Exportações do Brasil para os EUA crescem após sobretaxa de Trump

O valor das exportações brasileiras para os Estados Unidos aumentou 3,7% em junho de 2026, marcando a primeira alta desde julho de 2025, quando o governo do presidente Donald Trump impôs uma sobretaxa de 50% sobre produtos brasileiros. Os dados foram divulgados nesta sexta-feira (3) pela Secretaria de Comércio Exterior (Secex), do Ministério do Desenvolvimento, Indústria, Comércio e Serviços (Mdic).

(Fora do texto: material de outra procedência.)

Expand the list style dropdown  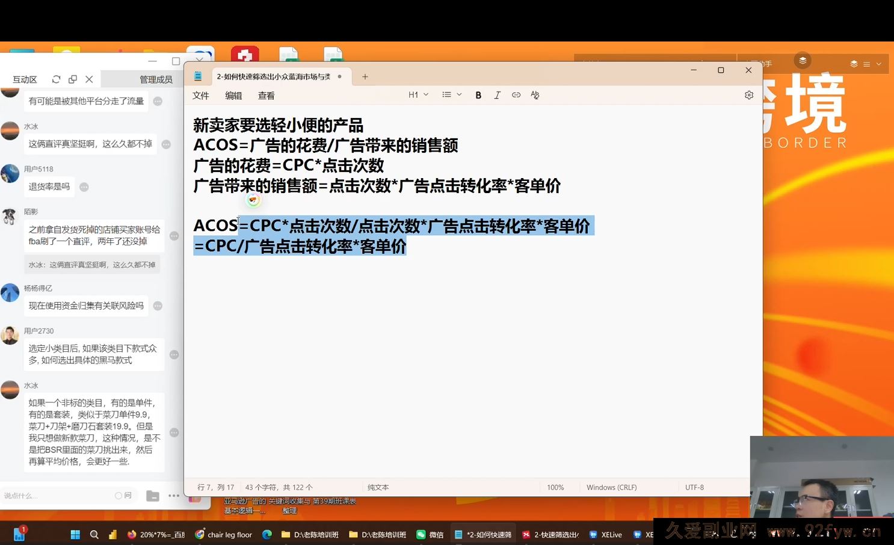tap(452, 95)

Segundo Herlon Brandão, diretor de Estatísticas e Estudos de Comércio Exterior do ministério, o avanço foi impulsionado pelo aumento médio de 11% nos preços dos produtos exportados, apesar de o volume embarcado para o mercado norte-americano ter caído 6,6%. Em junho, a corrente de comércio entre Brasil e Estados Unidos apresentou equilíbrio, com leve superávit brasileiro.

Apesar da recuperação em junho, o acumulado do primeiro semestre ainda registra queda nas vendas brasileiras para os Estados Unidos. De janeiro a junho, as exportações somaram US$ 17,428 bilhões, uma redução de 13% em relação ao mesmo período de 2025, enquanto as importações foram de US$ 18,950 bilhões, uma queda de 12,5%, resultando em um déficit de US$ 1,522 bilhão.

A China manteve a posição de principal parceiro comercial do Brasil, registrando forte crescimento nas compras de produtos brasileiros. Em junho, as exportações para a China alcançaram US$ 12,291 bilhões, um aumento de 24,4%, enquanto as importações foram de US$ 7,801 bilhões, um crescimento de 27,1%, resultando em um superávit de US$ 4,490 bilhões.

O comércio com a União Europeia também apresentou expansão em junho, embora o governo ainda considere prematuro medir os impactos do acordo de livre comércio entre o Mercosul e o bloco europeu, que entrou em vigor provisoriamente em maio. Segundo Herlon Brandão, já existem relatos de empresas que aproveitam os benefícios do acordo, mas ainda não há dados suficientes para medir seu impacto sobre o comércio exterior.

As exportações para a Argentina recuaram em junho, refletindo a menor demanda do mercado vizinho por produtos brasileiros, segundo o Mdic. Em junho, as exportações somaram US$ 1,325 bilhão, uma queda de 18,1%, enquanto as importações foram de US$ 1,285 bilhão, um aumento de 17,2%, resultando em um superávit de US$ 40 milhões.